At the close of our conversation, Fain gets reflective, noting how far the company has come in six years. “When I started, everybody looked at this as an ‘if,’” he explains. “It was like ‘if’ that ever becomes something, ‘if’ that ever works. It was this pseudo sci-fi fantasy way of growing food that one day maybe would happen.”

It certainly bears reflecting on just how far both Bowery and the vertical farming industry have come, evolving from a largely hypothetical notion to a product you buy at Walmart for $4 a box. Thus far, things haven’t played out precisely as Dickson Despommier dreamed in the pages of “The Vertical Farm,” but the progress the industry has made in the space between the book’s first printing and its 10th anniversary edition is impressive in the physical world, where progress too often moves at a glacial pace.

Still, the newly printed final chapter of the book doesn’t end on a celebratory note, but rather one of great urgency:

We cannot afford to continue as if nothing is wrong, but if we do, then sooner or later we will suffer the same fate as the million other species whose extinction we have already caused. Those who are not afraid to strive toward improving the human condition create the future.

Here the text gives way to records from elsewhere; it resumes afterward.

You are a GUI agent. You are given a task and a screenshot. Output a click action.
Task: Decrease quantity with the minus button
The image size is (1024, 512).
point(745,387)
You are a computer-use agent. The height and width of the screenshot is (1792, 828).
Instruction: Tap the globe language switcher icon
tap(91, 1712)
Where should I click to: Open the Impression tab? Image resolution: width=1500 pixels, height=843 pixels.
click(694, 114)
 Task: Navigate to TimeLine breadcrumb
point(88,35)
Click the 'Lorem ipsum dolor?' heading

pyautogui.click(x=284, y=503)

Helping a scarred, fragmented world to heal itself by simply leaving it alone may be the only strategy that guarantees our long-term survival.

The tenor of the passage is one of great urgency in the face of the looming existential threat that spurred the concept of vertical farming in the first place. It’s one that ought to be present in every step of the process as we determine whether the sum total of these technologies are, in fact, the world-changing solutions they purport to be.

At best, vertical farming will be a piece of the puzzle, something we can slot alongside other helpful technologies aimed at cleaning up this global mess we’ve created. At least the wasabi will be real.